Work to complete:
Your job is to set down the stretch of entries that opens with the line containing "Select the Republicans" and closes with the line containing "Given: Click the plus add icon in sidebar". Keep both end lines, copy each exactly, and add nothing.

****************************************

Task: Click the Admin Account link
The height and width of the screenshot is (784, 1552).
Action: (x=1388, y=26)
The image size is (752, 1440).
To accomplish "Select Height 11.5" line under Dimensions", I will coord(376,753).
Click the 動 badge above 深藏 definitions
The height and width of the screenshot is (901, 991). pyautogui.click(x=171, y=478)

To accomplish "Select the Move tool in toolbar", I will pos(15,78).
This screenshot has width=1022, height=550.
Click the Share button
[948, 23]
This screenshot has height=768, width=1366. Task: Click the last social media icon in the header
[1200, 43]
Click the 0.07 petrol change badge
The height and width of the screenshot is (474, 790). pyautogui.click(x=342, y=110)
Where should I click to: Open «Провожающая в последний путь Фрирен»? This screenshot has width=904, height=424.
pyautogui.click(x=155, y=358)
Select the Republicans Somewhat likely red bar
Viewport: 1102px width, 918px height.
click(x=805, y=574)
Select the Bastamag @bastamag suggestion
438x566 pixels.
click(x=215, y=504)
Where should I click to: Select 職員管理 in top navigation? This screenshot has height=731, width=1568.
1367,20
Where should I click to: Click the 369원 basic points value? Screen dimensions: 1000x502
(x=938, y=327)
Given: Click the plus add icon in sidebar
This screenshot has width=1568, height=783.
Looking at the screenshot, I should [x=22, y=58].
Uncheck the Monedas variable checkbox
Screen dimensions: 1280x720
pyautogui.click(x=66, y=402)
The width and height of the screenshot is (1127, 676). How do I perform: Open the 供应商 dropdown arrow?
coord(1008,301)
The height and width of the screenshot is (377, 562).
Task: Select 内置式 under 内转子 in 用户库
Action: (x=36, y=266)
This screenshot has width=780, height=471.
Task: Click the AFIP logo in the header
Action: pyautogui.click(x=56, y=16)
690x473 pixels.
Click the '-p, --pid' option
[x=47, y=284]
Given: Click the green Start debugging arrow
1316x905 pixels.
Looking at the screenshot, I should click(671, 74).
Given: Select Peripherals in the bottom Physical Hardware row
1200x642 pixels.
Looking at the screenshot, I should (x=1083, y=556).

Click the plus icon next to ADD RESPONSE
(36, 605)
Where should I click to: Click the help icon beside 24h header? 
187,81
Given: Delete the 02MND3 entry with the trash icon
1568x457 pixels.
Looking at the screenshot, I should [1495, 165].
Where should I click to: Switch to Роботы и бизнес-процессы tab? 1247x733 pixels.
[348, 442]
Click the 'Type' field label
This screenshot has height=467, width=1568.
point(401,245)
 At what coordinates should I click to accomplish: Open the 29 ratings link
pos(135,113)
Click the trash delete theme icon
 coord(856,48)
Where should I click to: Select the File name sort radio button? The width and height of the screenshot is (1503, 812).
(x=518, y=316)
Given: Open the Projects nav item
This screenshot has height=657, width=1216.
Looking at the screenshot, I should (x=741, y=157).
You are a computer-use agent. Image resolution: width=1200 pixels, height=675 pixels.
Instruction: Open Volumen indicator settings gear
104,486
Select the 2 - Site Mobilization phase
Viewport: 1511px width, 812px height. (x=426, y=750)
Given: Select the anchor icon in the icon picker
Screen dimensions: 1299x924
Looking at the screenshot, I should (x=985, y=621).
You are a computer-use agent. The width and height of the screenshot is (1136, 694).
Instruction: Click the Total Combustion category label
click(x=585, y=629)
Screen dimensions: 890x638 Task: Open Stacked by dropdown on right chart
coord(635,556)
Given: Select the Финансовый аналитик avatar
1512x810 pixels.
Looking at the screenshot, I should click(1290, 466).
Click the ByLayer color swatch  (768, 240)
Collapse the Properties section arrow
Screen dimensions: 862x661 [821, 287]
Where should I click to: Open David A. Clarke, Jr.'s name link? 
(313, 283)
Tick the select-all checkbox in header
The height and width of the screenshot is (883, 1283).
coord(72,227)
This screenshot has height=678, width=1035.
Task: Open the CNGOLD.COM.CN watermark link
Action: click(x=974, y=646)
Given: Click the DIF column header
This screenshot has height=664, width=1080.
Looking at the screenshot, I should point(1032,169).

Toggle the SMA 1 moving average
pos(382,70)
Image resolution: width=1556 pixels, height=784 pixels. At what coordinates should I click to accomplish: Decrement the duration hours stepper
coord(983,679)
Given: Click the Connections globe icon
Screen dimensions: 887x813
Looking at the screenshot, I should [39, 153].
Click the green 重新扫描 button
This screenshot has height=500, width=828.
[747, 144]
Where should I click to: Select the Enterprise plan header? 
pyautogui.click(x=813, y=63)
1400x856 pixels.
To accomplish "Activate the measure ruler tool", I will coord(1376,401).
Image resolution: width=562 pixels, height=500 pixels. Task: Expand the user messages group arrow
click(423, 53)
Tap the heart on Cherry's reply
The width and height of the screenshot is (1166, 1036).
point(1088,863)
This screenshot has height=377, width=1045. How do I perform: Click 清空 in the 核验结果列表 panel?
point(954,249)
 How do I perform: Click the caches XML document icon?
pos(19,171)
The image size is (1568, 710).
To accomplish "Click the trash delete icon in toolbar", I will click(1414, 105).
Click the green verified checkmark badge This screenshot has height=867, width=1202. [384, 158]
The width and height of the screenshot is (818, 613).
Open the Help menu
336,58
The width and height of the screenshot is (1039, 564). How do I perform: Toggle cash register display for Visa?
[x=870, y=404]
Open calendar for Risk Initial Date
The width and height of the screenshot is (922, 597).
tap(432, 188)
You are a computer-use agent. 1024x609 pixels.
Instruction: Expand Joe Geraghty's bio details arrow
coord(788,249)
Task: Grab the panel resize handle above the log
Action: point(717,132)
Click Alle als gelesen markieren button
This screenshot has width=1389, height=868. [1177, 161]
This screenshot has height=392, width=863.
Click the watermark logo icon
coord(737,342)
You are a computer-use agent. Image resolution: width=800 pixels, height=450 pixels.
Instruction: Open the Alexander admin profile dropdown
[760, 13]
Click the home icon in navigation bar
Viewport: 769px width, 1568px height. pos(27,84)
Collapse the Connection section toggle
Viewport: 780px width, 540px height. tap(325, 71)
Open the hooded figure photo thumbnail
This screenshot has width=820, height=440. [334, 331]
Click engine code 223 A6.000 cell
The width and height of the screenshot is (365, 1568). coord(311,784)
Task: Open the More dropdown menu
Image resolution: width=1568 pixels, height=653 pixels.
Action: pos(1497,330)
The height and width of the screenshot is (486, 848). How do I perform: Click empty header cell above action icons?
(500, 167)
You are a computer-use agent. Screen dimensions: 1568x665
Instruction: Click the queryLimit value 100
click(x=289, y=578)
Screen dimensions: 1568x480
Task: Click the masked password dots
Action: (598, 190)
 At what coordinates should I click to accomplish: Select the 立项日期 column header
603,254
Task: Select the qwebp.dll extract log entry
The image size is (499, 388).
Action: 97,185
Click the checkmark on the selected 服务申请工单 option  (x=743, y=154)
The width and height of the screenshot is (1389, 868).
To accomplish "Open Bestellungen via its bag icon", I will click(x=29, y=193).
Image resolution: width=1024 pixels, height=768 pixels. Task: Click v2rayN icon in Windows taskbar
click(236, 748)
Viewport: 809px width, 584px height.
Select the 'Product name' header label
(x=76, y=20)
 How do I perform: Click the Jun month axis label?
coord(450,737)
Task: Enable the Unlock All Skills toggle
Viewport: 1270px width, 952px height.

****************************************

Answer to the problem:
Select the Republicans Somewhat likely red bar
Viewport: 1102px width, 918px height.
click(x=805, y=574)
Select the Bastamag @bastamag suggestion
438x566 pixels.
click(x=215, y=504)
Where should I click to: Select 職員管理 in top navigation? This screenshot has height=731, width=1568.
1367,20
Where should I click to: Click the 369원 basic points value? Screen dimensions: 1000x502
(x=938, y=327)
Given: Click the plus add icon in sidebar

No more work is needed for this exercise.